If you run midistats without any options other than the name of the midi input file, it will produce a table of values described here. Each line of output starts with the name of the variable or variable array and the associated values.

ntrks indicates the number of tracks in the midi file.

ppqn the number of midi pulses per quarter note.

keysig the key signature, followed by a major/minor flag, the number of sharps (positive) or flats (negative) in the key, and the beat number where the key signature was found.

trk is followed by the track number for which the following information applies.

program is followed by the channel number and the General Midi Program number.

trkinfo is an array of 19 numbers which indicates the statistical properties of the track of interest. The following data is given: the channel number, the first program assigned to this channel, the number of notes for this channel counting any chords as one note, the total number of notes for this for this channel, the sum of the MIDI pitches for all the notes, the sum of the note durations in MIDI pulse units, the number of control parameter messages, the number of pressure messages. the number of distinct rhythm patterns for each channel the number of pulses the channel was inactive the minimum pitch value the maximum pitch value the minimum note length in pulses the maximum note length in pulses the number of gaps in the channel the entropy of the pitch class histogram for that channel the number of notes whose pitch were the same as the previous note the number of notes whose pitch changed by less than 4 semitones the number of notes whose pitch changed by 4 or more semitones (In event of a chords the maximum pitches are compared.)

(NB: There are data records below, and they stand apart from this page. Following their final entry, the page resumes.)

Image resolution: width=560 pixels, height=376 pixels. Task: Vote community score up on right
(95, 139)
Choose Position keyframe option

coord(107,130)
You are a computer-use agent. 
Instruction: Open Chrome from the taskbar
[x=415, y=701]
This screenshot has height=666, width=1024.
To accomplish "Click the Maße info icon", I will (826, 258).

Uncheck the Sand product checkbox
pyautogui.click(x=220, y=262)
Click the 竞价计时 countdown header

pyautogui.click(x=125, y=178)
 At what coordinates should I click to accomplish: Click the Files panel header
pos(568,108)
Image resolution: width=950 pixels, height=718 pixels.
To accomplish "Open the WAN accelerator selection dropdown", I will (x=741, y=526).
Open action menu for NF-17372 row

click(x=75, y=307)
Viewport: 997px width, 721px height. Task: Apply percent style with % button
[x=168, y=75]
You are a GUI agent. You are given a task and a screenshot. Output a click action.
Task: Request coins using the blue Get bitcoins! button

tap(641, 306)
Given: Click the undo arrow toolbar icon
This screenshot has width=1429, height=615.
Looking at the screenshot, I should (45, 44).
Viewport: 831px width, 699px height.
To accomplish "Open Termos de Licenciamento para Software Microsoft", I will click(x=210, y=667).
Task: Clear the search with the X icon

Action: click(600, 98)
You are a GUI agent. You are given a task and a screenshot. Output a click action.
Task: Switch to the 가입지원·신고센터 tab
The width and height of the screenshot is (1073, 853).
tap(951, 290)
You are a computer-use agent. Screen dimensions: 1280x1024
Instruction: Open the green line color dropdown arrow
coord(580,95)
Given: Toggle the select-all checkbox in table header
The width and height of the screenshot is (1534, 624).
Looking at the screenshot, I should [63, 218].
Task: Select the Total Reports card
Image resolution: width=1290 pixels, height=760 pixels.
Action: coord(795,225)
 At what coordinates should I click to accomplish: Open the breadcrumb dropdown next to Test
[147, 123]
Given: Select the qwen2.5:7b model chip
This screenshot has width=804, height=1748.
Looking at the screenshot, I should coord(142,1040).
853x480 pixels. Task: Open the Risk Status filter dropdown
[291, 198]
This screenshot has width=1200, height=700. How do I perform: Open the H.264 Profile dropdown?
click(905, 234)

After processing all the individual tracks, the following information applies to the entire midi file.

npulses is the length of the longest midi track in midi pulse units

tempocmds specifies the number of times the tempo is changed in this file.

pitchbends specifies the total number of pitchbends in this file.

pitchbendin c n specifies the number of pitchbends n in channel c

progs is a list of all the midi programs addressed

progsact the amount of activity for each of the above midi programs. The activity is the sum of the note durations in midi pulse units.

progcolor: is a 17 dimensional vector where each component maps into a specific group of MIDI programs. Some of these groups are, keyboard instruments, brass instruments, wind instruments, and etc. More information can be found in the midiexplorer documentation.

drums is a list of all the percussion instruments (channel 9) that were used.

drumhits indicates the number of notes for each of the above percussion instruments.

pitches is a histogram for the 11 pitch classes (C, C#, D ...B) that occur in the midi file.

key indicates the key of the music, the number of sharps (positive) or flats (negative) in the key signature, and a measure of the confidence in this key signature. The key was estimated from the above pitch histogram by convolving with Craig Sapp's model. The peak of rmaj or rmin (below) indicates the key. A correlation less than 0.4 indicates that the pitch histogram does not follow the histogram of a major or minor scale. (It may be the result of a mixture of two key signatures.)

rmaj the cross correlation coefficients with Craig Sapp's major key model for each of the 11 keys (C, C#, D, ...,B).

rmaj the cross correlation coefficients with Craig Sapp's minor key model for each of the 11 keys (C, C#, D, ...,B).

pitchact is a similar histogram but is weighted by the length of the notes.

chanvol indicates the value of the control volume commands in the midi file for each of the 16 channels. The maximum value is 127. It scales the loudness of the notes (velocity) by its value.

chnact returns the amount of note activity in each channel.

trkact returns the number of notes in each track.

totalrhythmpatterns is the total number of bar rhythm patterns for all channels except the percussion channel.

collisions. Midistats counts the bar rhythm patterns using a hashing function. Presently collisions are ignored so occasionally two distinct rhythm patterns are counted as one.

Midistats prints a number of arrays which may be useful in determining where the music in the track is a melody line or chordal rhythmic support. These arrays indicate the properties for each of the 16 channels. (The percussion channel 9 contains zeros.) In the case same channel occurs in several tracks, these numbers are the totals for all track containing that channel. Here is a description of these properties.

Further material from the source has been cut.